Records for the exercise START

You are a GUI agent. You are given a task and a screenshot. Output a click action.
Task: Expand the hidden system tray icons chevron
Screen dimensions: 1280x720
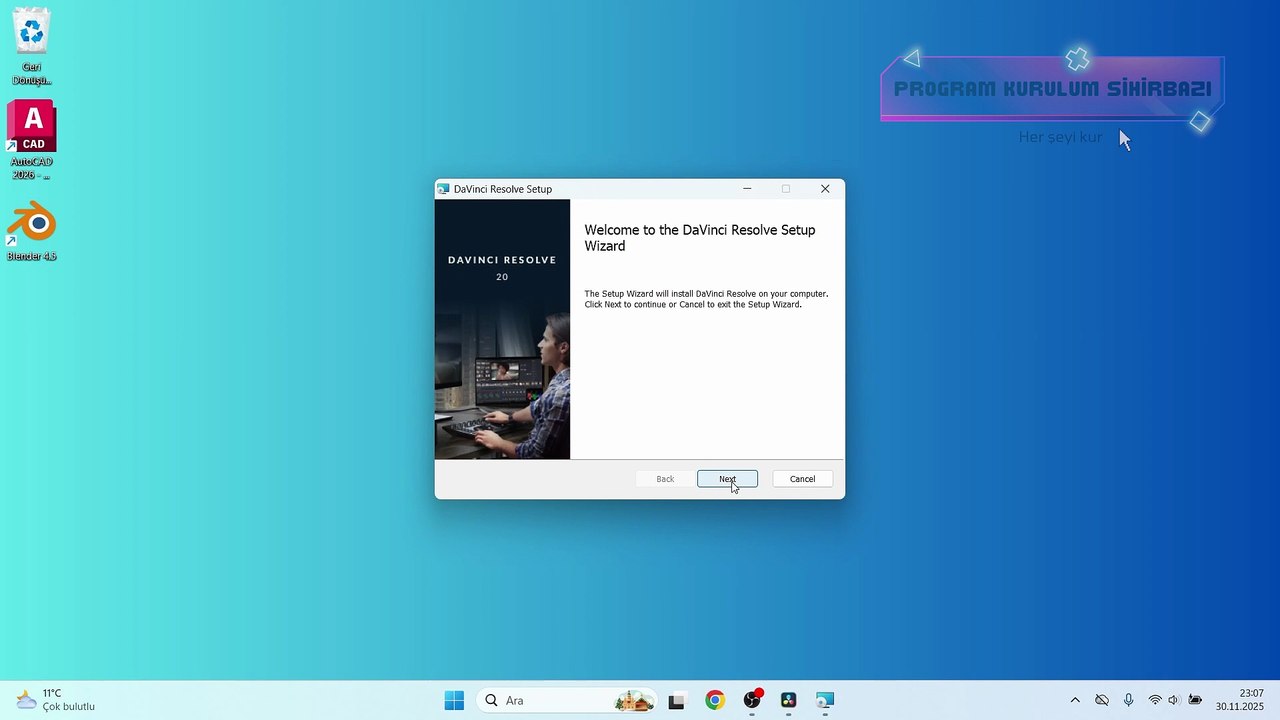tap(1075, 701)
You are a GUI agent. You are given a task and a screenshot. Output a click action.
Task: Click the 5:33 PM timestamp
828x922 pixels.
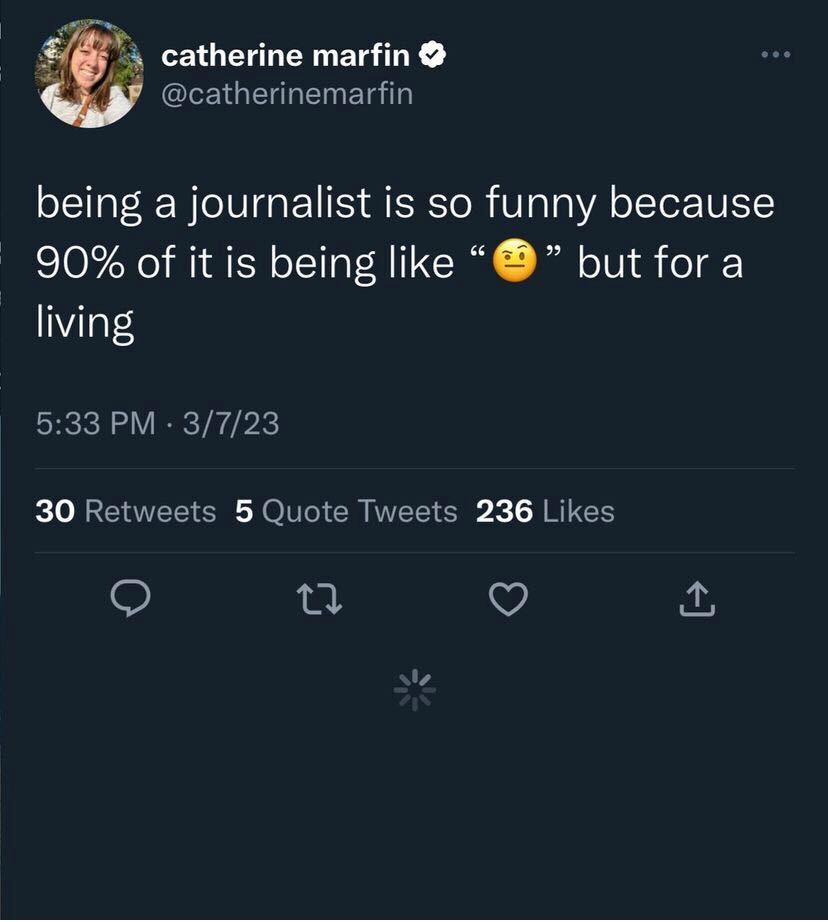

Records for the exercise END
Records for the exercise START

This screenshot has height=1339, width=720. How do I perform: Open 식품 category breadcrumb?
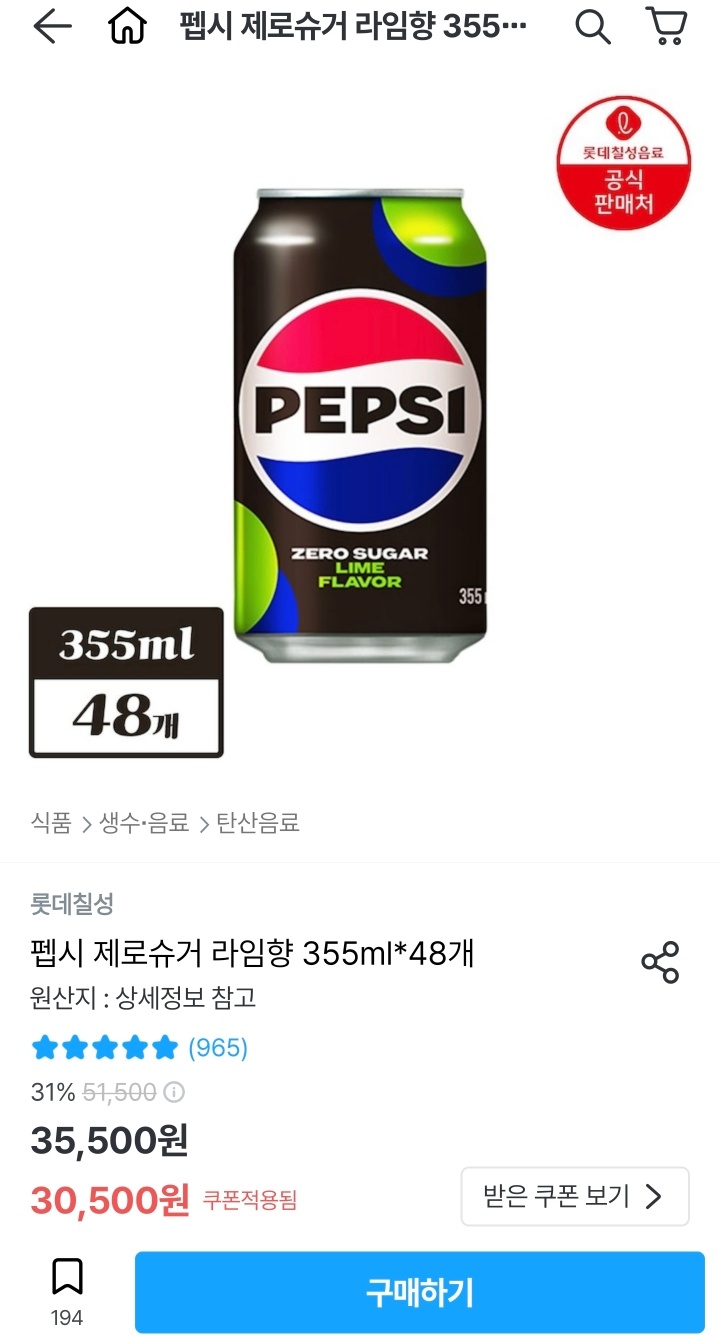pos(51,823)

Records for the exercise END
Records for the exercise START

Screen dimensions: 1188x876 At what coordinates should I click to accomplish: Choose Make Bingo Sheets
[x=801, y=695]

Records for the exercise END

#### Problem description:
Quote word for word only the lines above from the one containing "Task: Expand the" through the one containing "828x922 pixels.". Pictures stay out of your copy.

#### Your response:
Task: Expand the hidden system tray icons chevron
Screen dimensions: 1280x720
tap(1075, 701)
You are a GUI agent. You are given a task and a screenshot. Output a click action.
Task: Click the 5:33 PM timestamp
828x922 pixels.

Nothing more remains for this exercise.